I’ve told this story before. When I was a kid, around 10 years old, I had a bully who tormented me like it was his full time job. While most kids are staying up doing homework or wondering what they’re going to wear to school the next day, I was frantically trying to figure out what alternative routes to take for the sole purpose of avoiding a massive beat down. The fact that I kept the personal hell I was going through from my father was the only victory to be had: Despite the fact that the kid was twice my size and a teenager, that wouldn’t matter to a man who’s motto was “It doesn’t matter if you win or lose, just know that if you lose don’t bother bringing your ass home." Well, that victory was short lived, as my father - who had unexpectedly come home early from work - saw me approaching the house balling my eyes out from just being on the business end of a size 8 Puma sneaker.
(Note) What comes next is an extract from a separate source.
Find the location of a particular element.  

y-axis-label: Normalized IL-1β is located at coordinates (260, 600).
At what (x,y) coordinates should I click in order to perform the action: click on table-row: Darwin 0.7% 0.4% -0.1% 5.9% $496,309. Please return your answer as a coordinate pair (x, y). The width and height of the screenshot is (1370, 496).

He very casually walked outside and asked, “Why in the fuck are you crying?" I proceeded to inform my father of my current predicament, and even pointed to the young man who just got finished stomping me like he was trying to make wine and shit. I think a small part of me hoped that he would act out of character and immediately fix the situation like any normal Dad would. But true to form he said, "I’m not letting you back into the house until you fight him, straight up. Get going now!" So being the awkward kid that I was I turned around, walked up to the Bully and very clumsily announced "I’m going to fight you now!" What proceeded was a 2 minute thrashing where I was slammed to the ground, punched in the face repeatedly, and kicked in the stomach just for good measure. I was certain that the savage beating that my old man just witnessed me take would be good enough for him. I mean, I had landed a few punches, that had to count for something, right? Wrong. In a classic case of moving the goal posts he now stated, "Forget what I said, I’m not letting you back into the house until you win the fight.” You know, I’ve cried a few times in my life. I’ve shed tears over women that I’ve truly loved leave me for what I’m sure were better suitors. The waterworks were on full display as I watched Breast Cancer try to take my mother’s life. But the cry that followed my father saying that had to be the most desperate and soul crushing cry that I’ve ever had.
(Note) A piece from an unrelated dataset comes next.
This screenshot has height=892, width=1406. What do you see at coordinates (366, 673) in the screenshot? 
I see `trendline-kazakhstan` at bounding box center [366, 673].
It was truly fight or flight time. So I turned around, approached the bully and through the incessant blubbering managed to get out the words “Let’s go again." He quickly tackled me into a neighbor’s yard that had these bricks that strategically outlined a bed of flowers. Desperate, as soon as I got free of his grips I picked up one of the bricks and threw it with all my might at the bully - striking him squarely in the face, knocking a tooth out. As he writhed on the ground in pain, I picked the brick back up and kept hitting him in the face with it - to the point that my father ran out and had to pull me off of the young man. I still remember my father ushering me to the house and saying, "That’s what I’m talking about James! I’ll be damned if I’m raising any fucking faggots!" As much as I wanted to bask in my father’s approval, I was aware, even at that young age, that this was a turning point in my life - and not a particularly good one.
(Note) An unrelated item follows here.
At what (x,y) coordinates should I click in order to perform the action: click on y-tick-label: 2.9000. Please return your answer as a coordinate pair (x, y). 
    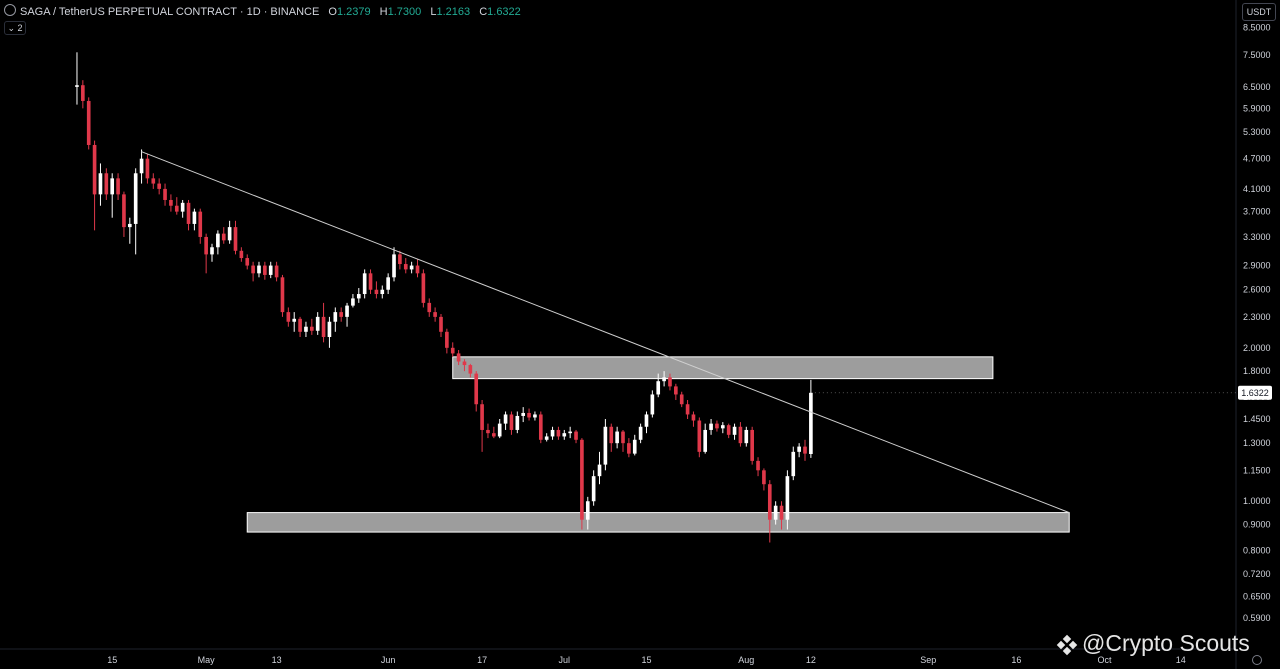
    Looking at the image, I should click on (1257, 266).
29 years later I found a therapist who agrees with my prepubescent assessment. Since that moment I have lacked the ability to walk away from physical confrontations of any sort. I don’t say any of this to come off as a bad ass, I can and have gotten my butt kicked like anyone else - but regardless of the odds, 1 on 1 or 5 on 1, if anyone ever had any ill intent for yours truly they were getting the fight of their life that night. With absolutely no hesitation. But finally at 39 I realize how it’s not only detrimental to my health to continue with this approach, it’s also selfish - there are actually people out there who care about a guy who occasionally threatens to rip out a larynx or two. So I’m learning to walk away from dangerous situations. No more bullies. There is no father standing behind a screen door with a beer in his hand. Just a single, childless bastard who wants to live a few more years so I can change all of that.
It’s a process, but one that I know will bare fruit. The ability to walk away has translated to other areas of my life as, not as life threatening as the aforementioned situations, but the end result being just as good for me when it’s all said and done. So yeah, you may not get as many entertaining stories of unrepentant violence coming from me in the future - but this breathing thing is rather addicting. But I can’t promise you that no one will get fucked up during this transition though. I’m just saying.